The preferred stock usually automatically converts to common stock at a higher conversion percentage on further receiving the required stockholder and/or regulatory approvals for the investment transaction. If the approvals are not obtained by a certain date, the preferred stock becomes more favorable to the investor by requiring accrual and/or payment of dividends at a high dividend rate that increases incrementally every few months until the approvals are obtained. Therefore, the preferred stock ‘explodes’ and begins to take value away from the common stockholders if the investment transaction is not approved within a certain date of the investment.

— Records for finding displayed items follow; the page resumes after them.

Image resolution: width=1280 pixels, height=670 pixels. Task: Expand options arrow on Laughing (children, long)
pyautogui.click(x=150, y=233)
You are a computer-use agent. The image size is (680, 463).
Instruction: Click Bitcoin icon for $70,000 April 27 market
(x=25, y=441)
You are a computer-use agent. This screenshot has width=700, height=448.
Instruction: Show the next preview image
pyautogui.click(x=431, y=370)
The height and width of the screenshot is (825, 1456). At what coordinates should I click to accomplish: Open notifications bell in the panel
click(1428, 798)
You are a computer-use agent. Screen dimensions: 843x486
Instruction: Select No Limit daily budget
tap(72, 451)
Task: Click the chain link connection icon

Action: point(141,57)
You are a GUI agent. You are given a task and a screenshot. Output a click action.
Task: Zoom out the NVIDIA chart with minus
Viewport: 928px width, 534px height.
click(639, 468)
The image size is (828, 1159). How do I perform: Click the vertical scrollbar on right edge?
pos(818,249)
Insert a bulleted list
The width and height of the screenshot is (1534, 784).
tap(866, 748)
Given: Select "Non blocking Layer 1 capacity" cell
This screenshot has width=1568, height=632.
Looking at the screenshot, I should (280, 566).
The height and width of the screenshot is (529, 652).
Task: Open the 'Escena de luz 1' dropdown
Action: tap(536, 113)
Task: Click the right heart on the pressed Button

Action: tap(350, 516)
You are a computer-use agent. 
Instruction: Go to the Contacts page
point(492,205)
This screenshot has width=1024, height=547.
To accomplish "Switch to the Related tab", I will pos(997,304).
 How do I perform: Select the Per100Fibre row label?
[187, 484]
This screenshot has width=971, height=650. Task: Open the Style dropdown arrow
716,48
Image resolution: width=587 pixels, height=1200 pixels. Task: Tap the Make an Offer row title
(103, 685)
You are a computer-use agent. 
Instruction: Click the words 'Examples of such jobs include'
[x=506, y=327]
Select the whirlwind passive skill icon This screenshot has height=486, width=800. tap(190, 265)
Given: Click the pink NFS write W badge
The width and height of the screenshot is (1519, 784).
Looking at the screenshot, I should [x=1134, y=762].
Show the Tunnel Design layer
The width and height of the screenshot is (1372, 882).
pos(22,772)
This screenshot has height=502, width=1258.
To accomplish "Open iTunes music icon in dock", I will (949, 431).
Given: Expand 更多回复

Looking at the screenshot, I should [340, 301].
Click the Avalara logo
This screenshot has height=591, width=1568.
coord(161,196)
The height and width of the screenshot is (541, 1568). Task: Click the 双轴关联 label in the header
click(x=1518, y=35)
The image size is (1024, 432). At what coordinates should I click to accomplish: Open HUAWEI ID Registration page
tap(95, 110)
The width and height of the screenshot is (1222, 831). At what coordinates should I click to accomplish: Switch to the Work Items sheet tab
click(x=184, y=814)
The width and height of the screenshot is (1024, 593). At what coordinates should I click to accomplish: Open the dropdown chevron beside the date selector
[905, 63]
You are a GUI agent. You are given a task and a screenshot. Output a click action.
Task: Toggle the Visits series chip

Exploding preferred stock is used when the company’s common stock is listed on a stock exchange and it needs the cash on its balance sheet before the required stockholder approval of the ultimate common stock issuance can be obtained. The relevant stock exchanges all have rules or interpretations that the terms of the preferred stock cannot be coercive or draconian in obtaining stockholder approval, but can be large enough to properly receive stockholder approval.

There is not always a need nor is it always desirable to file for bankruptcy.  Consulting with a team of attorneys well-versed in the alternatives can allow your company to preserve its good reputation and its flexibility in the years after the economic and social dust has settled on the COVID-19 pandemic.